▸ REQUEST
Repeat the stretch of lines from the one containing "Click the Search" through the one containing "point(27,148)", with both of those lines included.

[RECORDS FOR THE TASK start]

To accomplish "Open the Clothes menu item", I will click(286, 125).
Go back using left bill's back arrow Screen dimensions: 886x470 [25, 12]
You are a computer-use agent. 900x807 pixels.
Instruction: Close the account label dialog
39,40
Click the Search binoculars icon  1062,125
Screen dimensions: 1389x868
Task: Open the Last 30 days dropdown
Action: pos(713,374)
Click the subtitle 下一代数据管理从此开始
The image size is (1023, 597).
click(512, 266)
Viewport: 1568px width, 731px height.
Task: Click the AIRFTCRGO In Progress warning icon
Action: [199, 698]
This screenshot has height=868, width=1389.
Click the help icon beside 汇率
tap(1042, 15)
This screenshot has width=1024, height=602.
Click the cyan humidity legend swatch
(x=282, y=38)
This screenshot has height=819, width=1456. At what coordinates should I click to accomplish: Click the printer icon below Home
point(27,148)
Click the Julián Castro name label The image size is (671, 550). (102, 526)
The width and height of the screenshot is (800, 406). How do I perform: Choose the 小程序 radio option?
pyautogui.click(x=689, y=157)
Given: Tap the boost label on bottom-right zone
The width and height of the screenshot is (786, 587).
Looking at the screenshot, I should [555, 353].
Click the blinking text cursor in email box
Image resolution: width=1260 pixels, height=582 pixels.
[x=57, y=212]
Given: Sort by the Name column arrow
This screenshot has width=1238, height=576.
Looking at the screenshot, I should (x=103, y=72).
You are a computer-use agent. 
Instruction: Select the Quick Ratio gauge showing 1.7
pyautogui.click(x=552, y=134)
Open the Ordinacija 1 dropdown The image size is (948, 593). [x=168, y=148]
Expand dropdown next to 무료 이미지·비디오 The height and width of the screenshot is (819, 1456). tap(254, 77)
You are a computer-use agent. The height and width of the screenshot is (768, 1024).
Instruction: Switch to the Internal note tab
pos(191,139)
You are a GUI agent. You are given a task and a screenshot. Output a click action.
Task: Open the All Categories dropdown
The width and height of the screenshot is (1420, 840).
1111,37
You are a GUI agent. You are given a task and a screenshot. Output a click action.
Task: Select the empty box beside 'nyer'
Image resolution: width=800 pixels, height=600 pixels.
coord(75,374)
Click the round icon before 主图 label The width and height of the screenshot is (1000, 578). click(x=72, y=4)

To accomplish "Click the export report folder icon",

[RECORDS FOR THE TASK end]

▸ TASK OUTPUT
Click the Search binoculars icon  1062,125
Screen dimensions: 1389x868
Task: Open the Last 30 days dropdown
Action: pos(713,374)
Click the subtitle 下一代数据管理从此开始
The image size is (1023, 597).
click(512, 266)
Viewport: 1568px width, 731px height.
Task: Click the AIRFTCRGO In Progress warning icon
Action: [199, 698]
This screenshot has height=868, width=1389.
Click the help icon beside 汇率
tap(1042, 15)
This screenshot has width=1024, height=602.
Click the cyan humidity legend swatch
(x=282, y=38)
This screenshot has height=819, width=1456. At what coordinates should I click to accomplish: Click the printer icon below Home
point(27,148)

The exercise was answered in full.